8. Concluding Remarks

Ever since Brinster and Avarbock were able to obtain healthy offspring following SSCT in mice, many investigators have made efforts to translate this model into a clinical application. In this paper, we have discussed the current state of the art and hurdles that should be overcome (summarized in Figure 1) before SSCT can be implemented clinically. Many achievements have been made since the first successful transplantation in mice, and currently we are able to maintain and propagate human SSCs in vitro for long periods of time, without loss of expression of spermatogonial markers and with maintenance of their stem cell ability to migrate to the niche in the seminiferous tubules upon transplantation. These encouraging results make SSCT a potentially powerful therapeutic strategy to preserve and restore fertility in childhood cancer patients in the future.

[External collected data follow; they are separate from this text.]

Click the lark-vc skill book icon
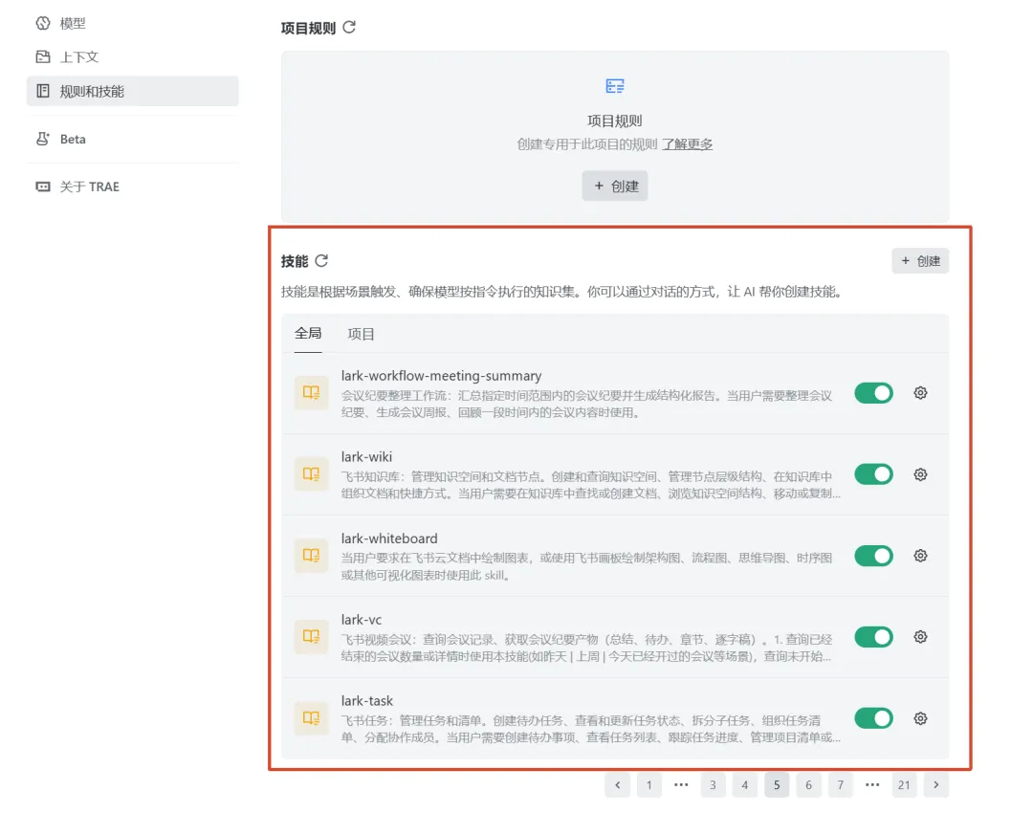Viewport: 1033px width, 813px height. tap(311, 637)
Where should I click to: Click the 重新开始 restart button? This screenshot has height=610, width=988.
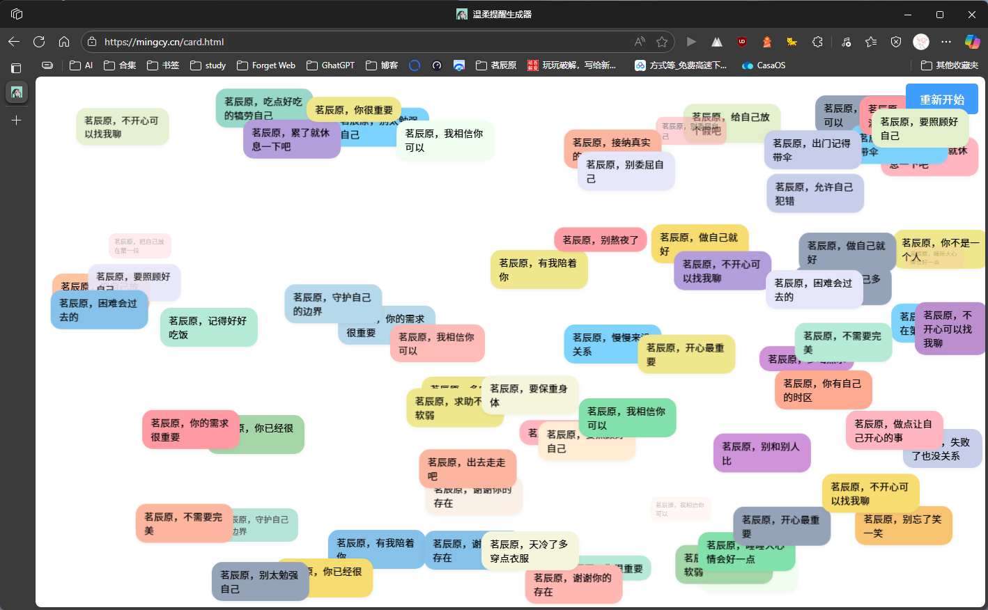coord(941,100)
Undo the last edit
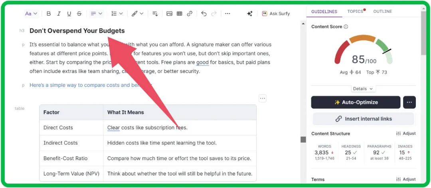This screenshot has width=431, height=188. point(204,14)
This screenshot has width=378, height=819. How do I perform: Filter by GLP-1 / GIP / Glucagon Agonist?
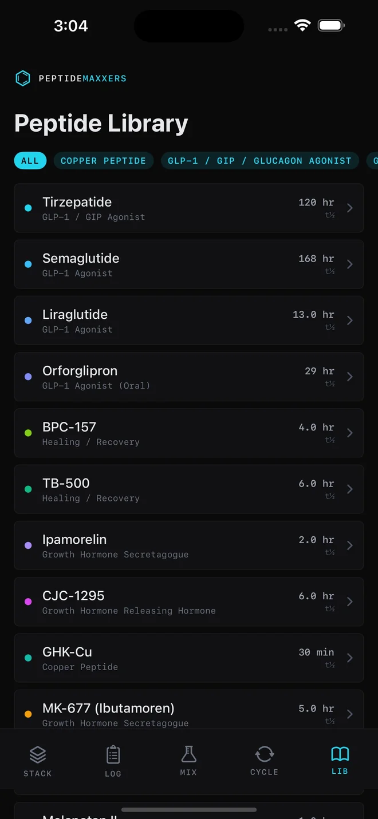[x=259, y=161]
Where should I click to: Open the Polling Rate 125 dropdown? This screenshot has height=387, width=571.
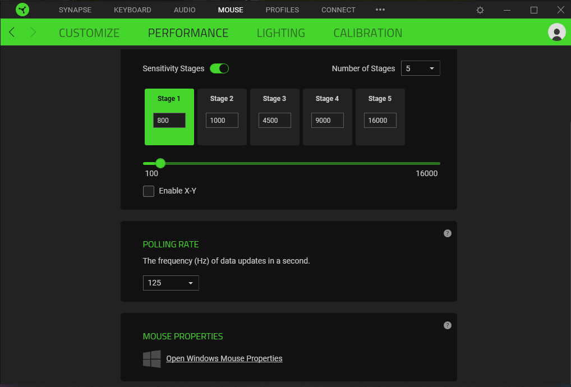(x=171, y=283)
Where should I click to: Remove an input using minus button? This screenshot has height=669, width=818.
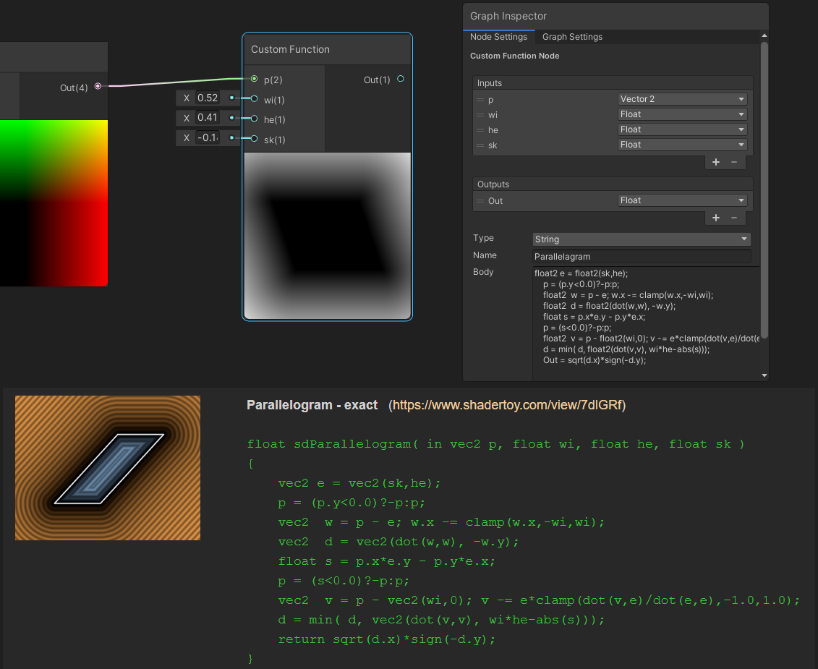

Future research needs to focus on a way to ensure there is no chance of reintroducing malignant cells in an individual that has just been treated and cured from a cancer. The risk of reintroducing malignancy by transplanting lingering tumor cells along with SSCs seems present as long as we cannot utterly remove them from cultures. Studies on the epigenetic stability of SSCs in culture and posttransplantation are scarce and results are contrasting. Efforts should be made to dissect the precise changes on both the genetic and epigenetic level when SSCs are cultured in an artificial environment. Adding up to this, it is unclear whether SSCT and subsequent SSC development to sperm from (epi-)genetically altered SSCs has any influence on the epigenome of the offspring. Arguably the most important factor is the health of offspring, and therefore more research should be started to assess general health of SSCT-conceived offspring in an adequate animal model with sufficiently large populations of animals, before a clinical trial in humans.

Modern next-generation sequencing techniques make it more and more feasible to map the entire (epi-)genome of a cell culture or cell population on the single nucleotide level [125-127] and there are already a number of publications available that describe genome-wide DNA methylation for a range of male reproductive cell types [128, 129]. These advances provide us with a powerful tool to generate much needed information on how SSCs react to an in vitro culture environment in terms of methylation and base pair alterations. Steady progress concerning SSCT techniques is ongoing and this is why many researchers and clinicians are becoming increasingly confident that SSCT is viable as a way to restore fertility in prepubertal cancer patients. All in all, SSCT is a promising technique that will be beneficial for many young individuals diagnosed with cancer in the near future.